This was your weekend to let her know you love her, and you chose not to, America. You chose not to. Instead you went to the cartoon movie and the one about a murder train.
1) Megamind — $30M
A little known bit of trivia about this movie. Its original title wasn't Megamind. It was Megabrain. Basically DreamWorks' idea was that after learning How to Train Your Dragon last year, you'd probably have graduated to wanting Megabrain. "Yo, I'm sick of training my dragon. I want some mega brain!" That kind of thing. ANYWAY. This movie is riding high right now, but in five days' time, a little British teenager is going to come along and ruin all its fun. No, I'm not talking about a teenager in the British labor union movie Made in Dagenham.
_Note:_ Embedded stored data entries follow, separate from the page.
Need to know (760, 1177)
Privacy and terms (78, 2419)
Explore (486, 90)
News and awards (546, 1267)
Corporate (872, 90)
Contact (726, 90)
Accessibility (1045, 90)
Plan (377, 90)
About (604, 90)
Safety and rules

Of course I refer to Harry Potter, which begins its two-part goodbye on Friday. Those kids have already been tearing it up overseas, going to premieres and likely getting mega brain, and soon they'll be on our shores, casting any other kids movies into the darkness for a while, leaving them to sit pouting in the lonely shadows, feverishly training their own dragons.
2) Unstoppable — $23.5M
I like that this movie got good reviews. And I like that there's no villain. I mean, there is a villain, it's the runaway train, but there's no human villain. It's just a classic story of two men vs. train. A tale as old as time. Since we first discovered trains two hundred years ago or whenever, man has been in constant battle with them, possessed of an insatiable need to either harness their immense power, or kill them. Of course trains have rebelled, occasionally in murderous fashion, but mostly by making us get to Boston a half hour late so our dad is waiting in the car for a while and has to circle around Back Bay Station like ten times and we feel bad. It's a never-ending war between two titans, man and train. And here, finally, is a movie about that most basic and pure of conflicts. None of this nonsense with celebrated playwright Eric Bogosian terrorizing a train full of people like Katherine Heigl only to be thwarted by Steven Seagal. (Though, the train does blow up in the end of that one, so it does get its due.) None of these stuffy Belgians solving mysteries as the train, unmolested, rumbles West from Istanbul. Nope. This here is just bare bones Man v. Train. Just the way it should, and always will, be.
3) Due Date — $15.5M
While not exactly the Hangover-sized buzzmachine that was perhaps hoped for, this comedy is performing well enough. It'll make back its $65M budget at least. But that's about it. I guess lightning doesn't strike twice even if you desperately try to make it, with the same director and actor and everything. The one thing they forgot to repeat, I guess, was the funny jokes part.
4) Skyline — $11.7M
So apparently this movie, which barely cost any money to make, earned a D- in audience exit polling, which is, y'know, pretty bad. I wonder why it is so bad! Now I'm really curious. I know that sort of thing is supposed to deter me from seeing the movie, but it really just makes me want to find out what could possibly be that bad. I mean, I know it's not the work of celebrated chameleon Eric Balfour. That can't be it. It must have something to do with everything else about the movie. That's probably it. So.... See you on Netflix instant watch in a year probably, Skyline. Then we'll get to the root of your problems. Until then, stay strong Balfour.
5) Morning Glory — $9.6M
Guys, what is wrong with you? Why did more of you not see this movie this weekend? OK, I didn't see it either, but I'm just one person. You're all of you! And this movie should have done way better than fifth place. I mean it had it all: plotline about cool job that most of us will never have, sunny leading lady who everyone likes, old timers doing silly things, Patrick Wilson, and an upbeat inspirational Natasha Bedingfield song. What better cure for a dreary November weekend than that gift basket of likable things? I really thought this was going to be number two or maybe even number one this weekend. Shows what I know. Here it is, muddling along in fifth place, behind Eric Balfour's Skyline for god's sakes. I misjudged you America. I thought you better than this. I guess I thought wrong. This Thanksgiving, I'm just not sure I'll have much to be thankful for.